Start of SUPPLIED INFORMATION
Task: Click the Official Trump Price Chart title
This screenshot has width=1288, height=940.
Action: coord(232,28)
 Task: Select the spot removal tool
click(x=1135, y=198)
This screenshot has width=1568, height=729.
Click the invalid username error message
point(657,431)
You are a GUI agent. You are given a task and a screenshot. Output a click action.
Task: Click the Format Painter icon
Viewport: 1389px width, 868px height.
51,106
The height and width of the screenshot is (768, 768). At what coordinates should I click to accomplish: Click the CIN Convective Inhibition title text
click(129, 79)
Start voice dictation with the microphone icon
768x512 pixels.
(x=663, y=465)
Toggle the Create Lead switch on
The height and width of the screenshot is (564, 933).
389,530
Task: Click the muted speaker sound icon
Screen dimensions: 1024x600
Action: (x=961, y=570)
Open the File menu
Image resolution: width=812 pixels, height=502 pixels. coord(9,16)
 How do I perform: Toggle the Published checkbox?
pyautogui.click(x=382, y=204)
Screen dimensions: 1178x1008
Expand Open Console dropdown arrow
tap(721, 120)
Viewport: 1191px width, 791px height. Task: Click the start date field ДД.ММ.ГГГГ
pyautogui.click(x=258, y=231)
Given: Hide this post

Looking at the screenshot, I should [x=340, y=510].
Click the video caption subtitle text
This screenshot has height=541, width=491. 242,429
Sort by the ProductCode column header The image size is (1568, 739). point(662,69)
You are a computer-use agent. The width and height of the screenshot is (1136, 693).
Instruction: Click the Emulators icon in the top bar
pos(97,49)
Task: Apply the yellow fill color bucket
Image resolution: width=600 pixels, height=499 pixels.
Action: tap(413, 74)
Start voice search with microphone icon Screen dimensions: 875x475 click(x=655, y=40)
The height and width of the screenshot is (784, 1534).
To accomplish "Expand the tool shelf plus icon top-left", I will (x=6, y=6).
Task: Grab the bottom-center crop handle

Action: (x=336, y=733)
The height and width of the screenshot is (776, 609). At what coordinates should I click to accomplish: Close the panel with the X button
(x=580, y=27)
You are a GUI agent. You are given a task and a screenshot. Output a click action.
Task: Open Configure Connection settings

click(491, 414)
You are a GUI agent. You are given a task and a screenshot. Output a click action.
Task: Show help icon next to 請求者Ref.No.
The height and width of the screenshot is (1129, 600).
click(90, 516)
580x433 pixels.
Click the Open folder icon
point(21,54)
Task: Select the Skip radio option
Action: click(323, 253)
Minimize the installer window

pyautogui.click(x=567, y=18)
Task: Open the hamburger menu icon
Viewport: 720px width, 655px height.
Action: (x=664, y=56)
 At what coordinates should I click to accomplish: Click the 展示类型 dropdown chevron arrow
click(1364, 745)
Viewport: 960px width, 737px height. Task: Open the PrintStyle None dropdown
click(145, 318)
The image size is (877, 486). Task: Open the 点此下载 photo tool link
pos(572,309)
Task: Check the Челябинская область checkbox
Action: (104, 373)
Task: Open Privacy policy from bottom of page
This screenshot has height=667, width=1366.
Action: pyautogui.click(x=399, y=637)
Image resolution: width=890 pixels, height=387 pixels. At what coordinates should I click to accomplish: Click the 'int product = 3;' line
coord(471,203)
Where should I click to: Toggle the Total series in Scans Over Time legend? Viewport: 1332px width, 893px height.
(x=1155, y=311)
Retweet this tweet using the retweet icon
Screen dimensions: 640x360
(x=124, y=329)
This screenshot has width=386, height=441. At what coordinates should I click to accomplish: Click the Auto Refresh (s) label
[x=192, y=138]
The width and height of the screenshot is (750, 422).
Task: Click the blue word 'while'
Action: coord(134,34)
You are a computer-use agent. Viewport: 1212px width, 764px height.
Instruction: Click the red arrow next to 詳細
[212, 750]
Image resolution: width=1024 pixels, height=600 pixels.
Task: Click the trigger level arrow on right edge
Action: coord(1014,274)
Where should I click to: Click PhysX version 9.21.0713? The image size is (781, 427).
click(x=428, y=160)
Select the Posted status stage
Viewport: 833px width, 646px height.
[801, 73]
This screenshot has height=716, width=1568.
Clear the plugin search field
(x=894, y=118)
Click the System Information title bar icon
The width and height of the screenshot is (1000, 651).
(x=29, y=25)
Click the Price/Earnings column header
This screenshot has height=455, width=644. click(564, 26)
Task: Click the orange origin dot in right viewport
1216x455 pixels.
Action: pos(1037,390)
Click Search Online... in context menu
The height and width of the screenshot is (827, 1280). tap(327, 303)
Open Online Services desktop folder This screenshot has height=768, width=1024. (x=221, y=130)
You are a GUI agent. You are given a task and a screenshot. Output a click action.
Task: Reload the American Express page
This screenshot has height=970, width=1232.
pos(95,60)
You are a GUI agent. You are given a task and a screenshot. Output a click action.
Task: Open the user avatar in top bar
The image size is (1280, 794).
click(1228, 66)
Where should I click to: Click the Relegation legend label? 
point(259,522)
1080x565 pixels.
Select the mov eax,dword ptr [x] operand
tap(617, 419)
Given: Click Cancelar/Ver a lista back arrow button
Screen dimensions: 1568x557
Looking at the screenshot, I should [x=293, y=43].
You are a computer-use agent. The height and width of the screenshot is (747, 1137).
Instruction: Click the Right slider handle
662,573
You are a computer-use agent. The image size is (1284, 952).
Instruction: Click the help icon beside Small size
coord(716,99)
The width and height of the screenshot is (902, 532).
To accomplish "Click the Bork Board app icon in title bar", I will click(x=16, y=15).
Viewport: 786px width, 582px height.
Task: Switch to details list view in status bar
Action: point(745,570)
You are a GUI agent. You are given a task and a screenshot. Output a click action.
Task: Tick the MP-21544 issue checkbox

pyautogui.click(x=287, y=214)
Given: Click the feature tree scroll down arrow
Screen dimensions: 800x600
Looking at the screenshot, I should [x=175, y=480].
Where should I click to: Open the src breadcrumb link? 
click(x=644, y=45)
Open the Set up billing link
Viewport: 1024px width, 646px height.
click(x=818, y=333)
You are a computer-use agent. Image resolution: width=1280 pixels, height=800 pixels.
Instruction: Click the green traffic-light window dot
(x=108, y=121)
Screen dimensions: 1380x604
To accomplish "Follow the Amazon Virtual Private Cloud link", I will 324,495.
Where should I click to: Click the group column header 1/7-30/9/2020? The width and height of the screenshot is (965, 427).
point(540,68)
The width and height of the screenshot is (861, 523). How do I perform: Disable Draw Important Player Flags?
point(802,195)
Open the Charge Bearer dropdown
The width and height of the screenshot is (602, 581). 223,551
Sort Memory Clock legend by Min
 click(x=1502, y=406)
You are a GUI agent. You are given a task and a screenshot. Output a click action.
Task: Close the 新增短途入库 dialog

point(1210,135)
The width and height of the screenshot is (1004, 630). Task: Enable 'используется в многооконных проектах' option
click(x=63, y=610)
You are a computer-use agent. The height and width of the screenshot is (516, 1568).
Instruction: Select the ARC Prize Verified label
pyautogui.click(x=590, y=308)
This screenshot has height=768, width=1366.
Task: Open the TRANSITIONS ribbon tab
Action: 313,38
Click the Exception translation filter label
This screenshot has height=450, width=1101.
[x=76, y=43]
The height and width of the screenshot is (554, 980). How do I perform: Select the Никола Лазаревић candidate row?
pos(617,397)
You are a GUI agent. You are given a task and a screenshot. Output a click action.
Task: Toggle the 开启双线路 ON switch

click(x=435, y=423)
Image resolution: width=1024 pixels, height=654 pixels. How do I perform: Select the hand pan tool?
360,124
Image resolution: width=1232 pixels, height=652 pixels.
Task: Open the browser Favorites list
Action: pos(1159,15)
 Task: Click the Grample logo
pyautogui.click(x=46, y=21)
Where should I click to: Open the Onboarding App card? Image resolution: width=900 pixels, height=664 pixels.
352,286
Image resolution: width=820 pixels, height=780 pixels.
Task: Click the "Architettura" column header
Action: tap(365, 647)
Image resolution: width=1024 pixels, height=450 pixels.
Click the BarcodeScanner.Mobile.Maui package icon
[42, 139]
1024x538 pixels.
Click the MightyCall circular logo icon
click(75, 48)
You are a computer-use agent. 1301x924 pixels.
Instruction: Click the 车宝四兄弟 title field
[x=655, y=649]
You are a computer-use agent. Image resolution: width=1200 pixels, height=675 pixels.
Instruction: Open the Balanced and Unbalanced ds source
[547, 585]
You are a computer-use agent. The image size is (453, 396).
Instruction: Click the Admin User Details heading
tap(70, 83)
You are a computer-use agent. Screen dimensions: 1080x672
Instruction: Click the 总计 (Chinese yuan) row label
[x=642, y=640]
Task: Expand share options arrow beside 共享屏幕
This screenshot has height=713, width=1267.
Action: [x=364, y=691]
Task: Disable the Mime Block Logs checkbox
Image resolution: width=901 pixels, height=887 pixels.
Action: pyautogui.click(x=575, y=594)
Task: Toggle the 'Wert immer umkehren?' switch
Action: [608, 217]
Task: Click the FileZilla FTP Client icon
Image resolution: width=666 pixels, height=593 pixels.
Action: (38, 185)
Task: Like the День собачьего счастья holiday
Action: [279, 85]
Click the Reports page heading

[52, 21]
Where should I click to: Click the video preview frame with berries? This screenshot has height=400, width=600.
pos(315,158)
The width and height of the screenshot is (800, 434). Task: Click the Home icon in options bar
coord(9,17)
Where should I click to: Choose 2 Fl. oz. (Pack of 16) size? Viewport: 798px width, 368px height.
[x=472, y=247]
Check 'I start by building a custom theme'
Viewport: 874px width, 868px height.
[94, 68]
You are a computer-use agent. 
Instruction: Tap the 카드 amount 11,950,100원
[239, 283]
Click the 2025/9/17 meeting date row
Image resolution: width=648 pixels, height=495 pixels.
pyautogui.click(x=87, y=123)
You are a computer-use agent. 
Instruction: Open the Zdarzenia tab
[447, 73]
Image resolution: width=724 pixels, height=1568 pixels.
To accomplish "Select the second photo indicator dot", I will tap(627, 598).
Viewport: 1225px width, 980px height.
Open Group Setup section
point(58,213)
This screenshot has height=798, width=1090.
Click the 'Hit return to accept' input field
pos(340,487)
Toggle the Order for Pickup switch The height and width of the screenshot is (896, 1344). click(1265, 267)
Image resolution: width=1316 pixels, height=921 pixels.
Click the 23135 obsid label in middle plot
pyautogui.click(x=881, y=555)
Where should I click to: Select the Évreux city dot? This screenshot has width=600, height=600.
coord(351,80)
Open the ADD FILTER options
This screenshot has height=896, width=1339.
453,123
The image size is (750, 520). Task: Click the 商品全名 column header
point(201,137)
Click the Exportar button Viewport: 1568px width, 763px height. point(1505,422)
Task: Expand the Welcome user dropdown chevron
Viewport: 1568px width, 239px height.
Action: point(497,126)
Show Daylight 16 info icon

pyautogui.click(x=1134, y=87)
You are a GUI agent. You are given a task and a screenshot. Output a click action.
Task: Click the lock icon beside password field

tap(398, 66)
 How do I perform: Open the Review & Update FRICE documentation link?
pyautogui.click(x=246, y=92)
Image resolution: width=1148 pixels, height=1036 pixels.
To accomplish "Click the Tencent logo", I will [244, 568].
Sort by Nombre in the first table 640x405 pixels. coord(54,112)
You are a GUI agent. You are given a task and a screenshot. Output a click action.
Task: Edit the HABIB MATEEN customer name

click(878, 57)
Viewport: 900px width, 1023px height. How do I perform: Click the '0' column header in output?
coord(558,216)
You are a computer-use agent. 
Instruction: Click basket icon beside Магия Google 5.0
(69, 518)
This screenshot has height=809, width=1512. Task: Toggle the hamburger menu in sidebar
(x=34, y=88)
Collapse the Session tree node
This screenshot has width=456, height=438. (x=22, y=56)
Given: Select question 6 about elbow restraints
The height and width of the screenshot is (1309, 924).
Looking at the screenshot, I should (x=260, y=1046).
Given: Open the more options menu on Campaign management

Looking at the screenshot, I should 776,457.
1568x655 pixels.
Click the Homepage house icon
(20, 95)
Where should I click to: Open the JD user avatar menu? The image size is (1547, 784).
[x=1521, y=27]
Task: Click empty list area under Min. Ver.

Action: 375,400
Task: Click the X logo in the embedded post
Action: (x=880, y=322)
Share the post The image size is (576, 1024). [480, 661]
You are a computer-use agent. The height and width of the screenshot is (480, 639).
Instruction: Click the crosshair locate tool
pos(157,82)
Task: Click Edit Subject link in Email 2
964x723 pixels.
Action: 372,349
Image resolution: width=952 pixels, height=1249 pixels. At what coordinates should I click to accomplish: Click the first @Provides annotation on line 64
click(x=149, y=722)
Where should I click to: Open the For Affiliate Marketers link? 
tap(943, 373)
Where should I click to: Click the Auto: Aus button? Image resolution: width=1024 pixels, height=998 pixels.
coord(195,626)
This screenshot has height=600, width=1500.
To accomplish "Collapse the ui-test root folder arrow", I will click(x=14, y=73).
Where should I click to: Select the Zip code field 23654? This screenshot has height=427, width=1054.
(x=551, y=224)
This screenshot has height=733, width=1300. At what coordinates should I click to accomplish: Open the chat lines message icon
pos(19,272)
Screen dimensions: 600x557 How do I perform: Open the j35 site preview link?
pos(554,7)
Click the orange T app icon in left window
End of SUPPLIED INFORMATION
> PROBLEM STATEMENT
Scan the entries above and report the number of lines that contain the word "voice", with no added text.

> RESPONSE TO THE TASK
2